Exercise details. Please return the full listing exactly as written, with the images removed.

Data for the task.
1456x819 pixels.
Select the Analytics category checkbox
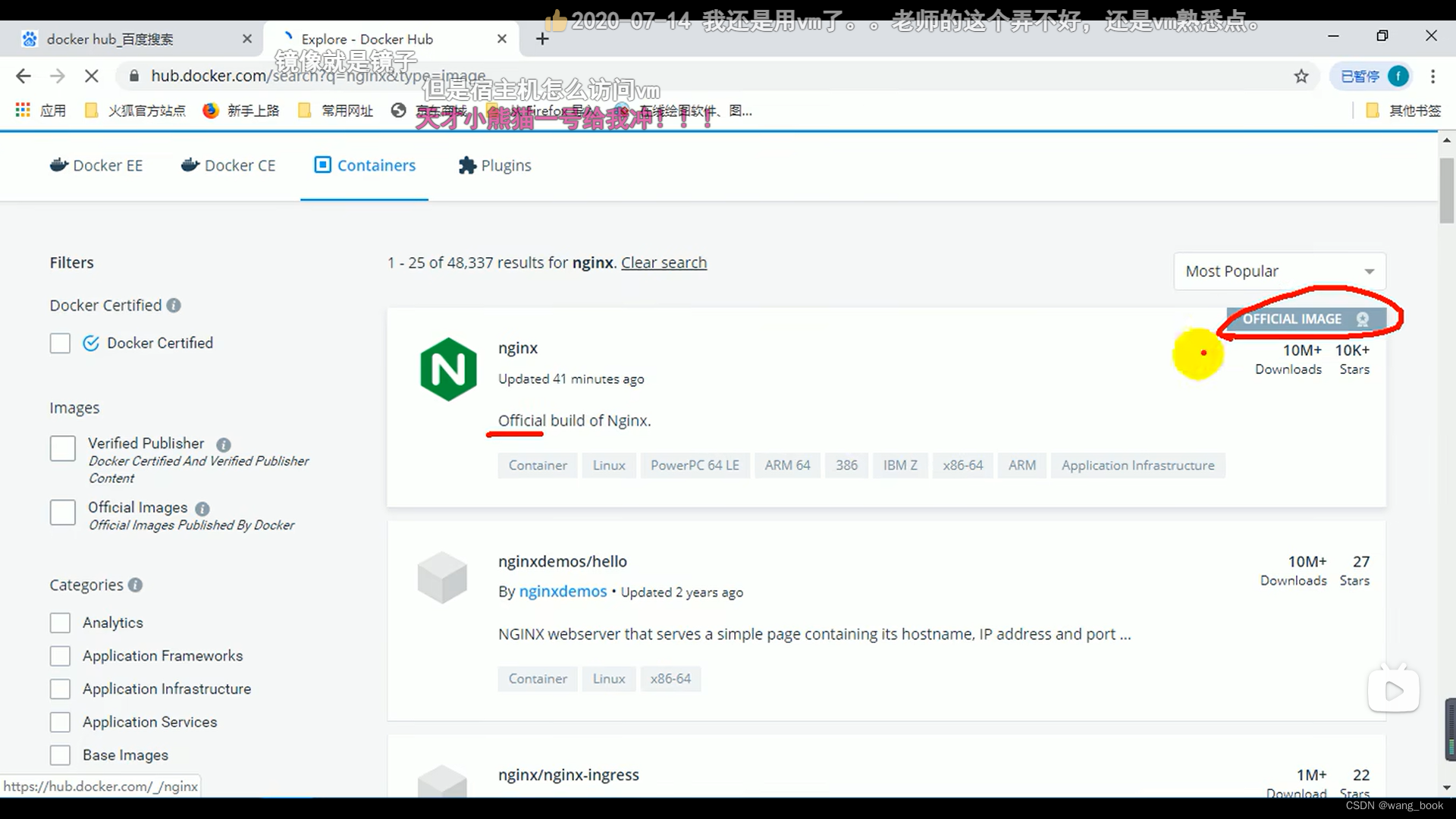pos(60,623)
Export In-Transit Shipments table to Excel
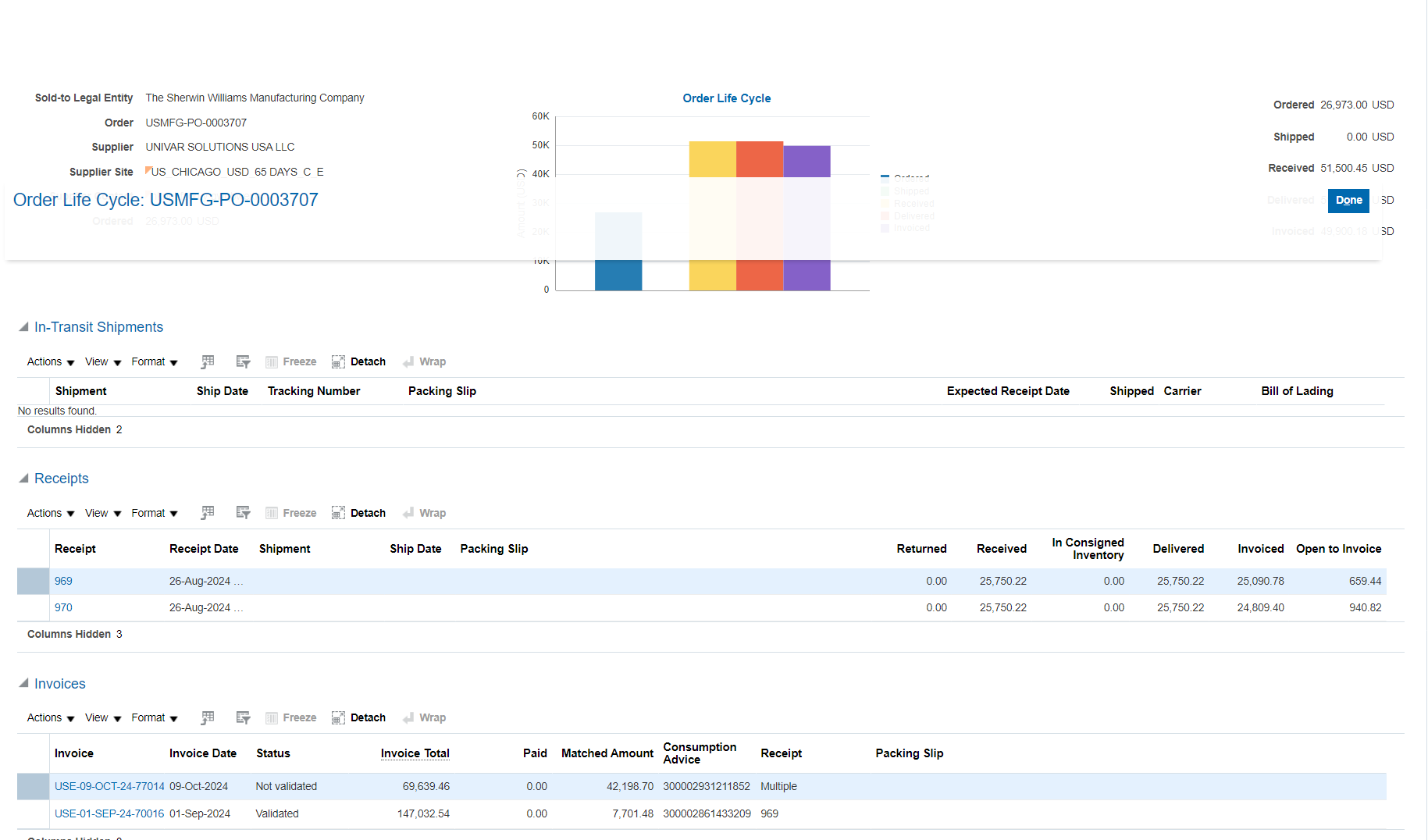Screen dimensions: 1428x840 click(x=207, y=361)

Your response.
1456x819 pixels.
Select the Analytics category checkbox
pos(60,623)
Export In-Transit Shipments table to Excel
Screen dimensions: 1428x840 click(x=207, y=361)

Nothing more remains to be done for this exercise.